» WORK TO COMPLETE
Give back the full listing that follows exactly as it reads.

» RECORD EXTRACTS
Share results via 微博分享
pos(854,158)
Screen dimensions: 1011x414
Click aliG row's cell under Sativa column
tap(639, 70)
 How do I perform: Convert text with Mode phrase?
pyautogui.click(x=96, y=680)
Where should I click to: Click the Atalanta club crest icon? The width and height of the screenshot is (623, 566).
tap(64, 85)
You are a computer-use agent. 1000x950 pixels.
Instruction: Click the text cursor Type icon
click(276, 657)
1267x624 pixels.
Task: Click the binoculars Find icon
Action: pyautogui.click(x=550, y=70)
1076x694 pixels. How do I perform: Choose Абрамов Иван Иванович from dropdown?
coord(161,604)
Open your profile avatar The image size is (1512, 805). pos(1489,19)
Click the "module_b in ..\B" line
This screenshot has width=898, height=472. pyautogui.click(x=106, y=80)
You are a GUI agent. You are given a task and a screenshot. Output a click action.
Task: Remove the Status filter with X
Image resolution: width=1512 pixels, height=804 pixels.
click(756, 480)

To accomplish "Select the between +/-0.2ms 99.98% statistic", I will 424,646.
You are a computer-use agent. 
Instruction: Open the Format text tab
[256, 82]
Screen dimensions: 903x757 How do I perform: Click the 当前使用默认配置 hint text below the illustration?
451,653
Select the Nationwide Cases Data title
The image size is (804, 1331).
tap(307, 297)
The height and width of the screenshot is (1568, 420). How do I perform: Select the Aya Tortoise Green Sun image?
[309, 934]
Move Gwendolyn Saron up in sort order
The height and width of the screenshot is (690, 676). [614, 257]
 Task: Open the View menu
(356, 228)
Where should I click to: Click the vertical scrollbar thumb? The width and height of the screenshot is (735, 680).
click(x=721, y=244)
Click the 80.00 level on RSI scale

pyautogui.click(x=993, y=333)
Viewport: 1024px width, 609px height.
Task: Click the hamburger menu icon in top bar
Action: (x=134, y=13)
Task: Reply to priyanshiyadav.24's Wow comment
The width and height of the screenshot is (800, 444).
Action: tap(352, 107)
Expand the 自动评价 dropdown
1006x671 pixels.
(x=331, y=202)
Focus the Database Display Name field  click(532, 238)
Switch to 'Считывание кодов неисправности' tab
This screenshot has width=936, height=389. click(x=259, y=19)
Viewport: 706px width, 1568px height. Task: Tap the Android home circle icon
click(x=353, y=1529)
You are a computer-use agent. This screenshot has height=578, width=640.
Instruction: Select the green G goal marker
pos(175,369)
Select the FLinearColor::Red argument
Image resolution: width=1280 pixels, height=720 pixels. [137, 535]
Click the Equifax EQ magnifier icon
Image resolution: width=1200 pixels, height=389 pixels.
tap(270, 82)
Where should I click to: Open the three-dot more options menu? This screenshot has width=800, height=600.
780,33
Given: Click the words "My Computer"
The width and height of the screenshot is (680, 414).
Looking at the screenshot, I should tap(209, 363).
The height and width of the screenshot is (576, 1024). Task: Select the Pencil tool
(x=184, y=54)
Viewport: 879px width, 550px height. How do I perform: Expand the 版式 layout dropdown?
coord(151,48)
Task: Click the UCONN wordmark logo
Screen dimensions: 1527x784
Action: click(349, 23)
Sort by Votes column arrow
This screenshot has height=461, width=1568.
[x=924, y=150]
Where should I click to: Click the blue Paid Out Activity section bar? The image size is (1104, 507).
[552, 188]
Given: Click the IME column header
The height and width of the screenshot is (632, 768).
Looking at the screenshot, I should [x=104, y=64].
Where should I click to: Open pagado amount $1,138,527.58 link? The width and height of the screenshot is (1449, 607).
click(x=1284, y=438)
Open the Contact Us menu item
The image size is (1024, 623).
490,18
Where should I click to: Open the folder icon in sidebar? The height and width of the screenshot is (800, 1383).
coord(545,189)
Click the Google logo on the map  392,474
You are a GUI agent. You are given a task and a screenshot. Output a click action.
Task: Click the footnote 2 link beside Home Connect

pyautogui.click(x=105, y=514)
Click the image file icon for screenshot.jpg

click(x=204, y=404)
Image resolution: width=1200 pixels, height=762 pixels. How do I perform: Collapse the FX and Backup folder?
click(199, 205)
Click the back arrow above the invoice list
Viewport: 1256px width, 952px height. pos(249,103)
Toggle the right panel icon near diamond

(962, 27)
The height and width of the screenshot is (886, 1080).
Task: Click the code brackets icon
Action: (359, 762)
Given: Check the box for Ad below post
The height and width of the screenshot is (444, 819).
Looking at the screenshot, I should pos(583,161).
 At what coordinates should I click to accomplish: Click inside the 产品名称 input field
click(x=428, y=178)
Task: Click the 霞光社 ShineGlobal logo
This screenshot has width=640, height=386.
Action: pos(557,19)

» TASK ANSWER
Share results via 微博分享
pos(854,158)
Screen dimensions: 1011x414
Click aliG row's cell under Sativa column
tap(639, 70)
 How do I perform: Convert text with Mode phrase?
pyautogui.click(x=96, y=680)
Where should I click to: Click the Atalanta club crest icon? The width and height of the screenshot is (623, 566).
tap(64, 85)
You are a computer-use agent. 1000x950 pixels.
Instruction: Click the text cursor Type icon
click(276, 657)
1267x624 pixels.
Task: Click the binoculars Find icon
Action: pyautogui.click(x=550, y=70)
1076x694 pixels. How do I perform: Choose Абрамов Иван Иванович from dropdown?
coord(161,604)
Open your profile avatar The image size is (1512, 805). pos(1489,19)
Click the "module_b in ..\B" line
This screenshot has width=898, height=472. pyautogui.click(x=106, y=80)
You are a GUI agent. You are given a task and a screenshot. Output a click action.
Task: Remove the Status filter with X
Image resolution: width=1512 pixels, height=804 pixels.
click(756, 480)

To accomplish "Select the between +/-0.2ms 99.98% statistic", I will 424,646.
You are a computer-use agent. 
Instruction: Open the Format text tab
[256, 82]
Screen dimensions: 903x757 How do I perform: Click the 当前使用默认配置 hint text below the illustration?
451,653
Select the Nationwide Cases Data title
The image size is (804, 1331).
tap(307, 297)
The height and width of the screenshot is (1568, 420). How do I perform: Select the Aya Tortoise Green Sun image?
[309, 934]
Move Gwendolyn Saron up in sort order
The height and width of the screenshot is (690, 676). [614, 257]
 Task: Open the View menu
(356, 228)
Where should I click to: Click the vertical scrollbar thumb? The width and height of the screenshot is (735, 680).
click(x=721, y=244)
Click the 80.00 level on RSI scale

pyautogui.click(x=993, y=333)
Viewport: 1024px width, 609px height.
Task: Click the hamburger menu icon in top bar
Action: (x=134, y=13)
Task: Reply to priyanshiyadav.24's Wow comment
The width and height of the screenshot is (800, 444).
Action: tap(352, 107)
Expand the 自动评价 dropdown
1006x671 pixels.
(x=331, y=202)
Focus the Database Display Name field  click(532, 238)
Switch to 'Считывание кодов неисправности' tab
This screenshot has width=936, height=389. click(x=259, y=19)
Viewport: 706px width, 1568px height. Task: Tap the Android home circle icon
click(x=353, y=1529)
You are a computer-use agent. This screenshot has height=578, width=640.
Instruction: Select the green G goal marker
pos(175,369)
Select the FLinearColor::Red argument
Image resolution: width=1280 pixels, height=720 pixels. [137, 535]
Click the Equifax EQ magnifier icon
Image resolution: width=1200 pixels, height=389 pixels.
tap(270, 82)
Where should I click to: Open the three-dot more options menu? This screenshot has width=800, height=600.
780,33
Given: Click the words "My Computer"
The width and height of the screenshot is (680, 414).
Looking at the screenshot, I should tap(209, 363).
The height and width of the screenshot is (576, 1024). Task: Select the Pencil tool
(x=184, y=54)
Viewport: 879px width, 550px height. How do I perform: Expand the 版式 layout dropdown?
coord(151,48)
Task: Click the UCONN wordmark logo
Screen dimensions: 1527x784
Action: click(349, 23)
Sort by Votes column arrow
This screenshot has height=461, width=1568.
[x=924, y=150]
Where should I click to: Click the blue Paid Out Activity section bar? The image size is (1104, 507).
[552, 188]
Given: Click the IME column header
The height and width of the screenshot is (632, 768).
Looking at the screenshot, I should [x=104, y=64].
Where should I click to: Open pagado amount $1,138,527.58 link? The width and height of the screenshot is (1449, 607).
click(x=1284, y=438)
Open the Contact Us menu item
The image size is (1024, 623).
490,18
Where should I click to: Open the folder icon in sidebar? The height and width of the screenshot is (800, 1383).
coord(545,189)
Click the Google logo on the map  392,474
You are a GUI agent. You are given a task and a screenshot. Output a click action.
Task: Click the footnote 2 link beside Home Connect

pyautogui.click(x=105, y=514)
Click the image file icon for screenshot.jpg

click(x=204, y=404)
Image resolution: width=1200 pixels, height=762 pixels. How do I perform: Collapse the FX and Backup folder?
click(199, 205)
Click the back arrow above the invoice list
Viewport: 1256px width, 952px height. pos(249,103)
Toggle the right panel icon near diamond

(962, 27)
The height and width of the screenshot is (886, 1080).
Task: Click the code brackets icon
Action: (359, 762)
Given: Check the box for Ad below post
The height and width of the screenshot is (444, 819).
Looking at the screenshot, I should pos(583,161).
 At what coordinates should I click to accomplish: Click inside the 产品名称 input field
click(x=428, y=178)
Task: Click the 霞光社 ShineGlobal logo
This screenshot has width=640, height=386.
Action: pos(557,19)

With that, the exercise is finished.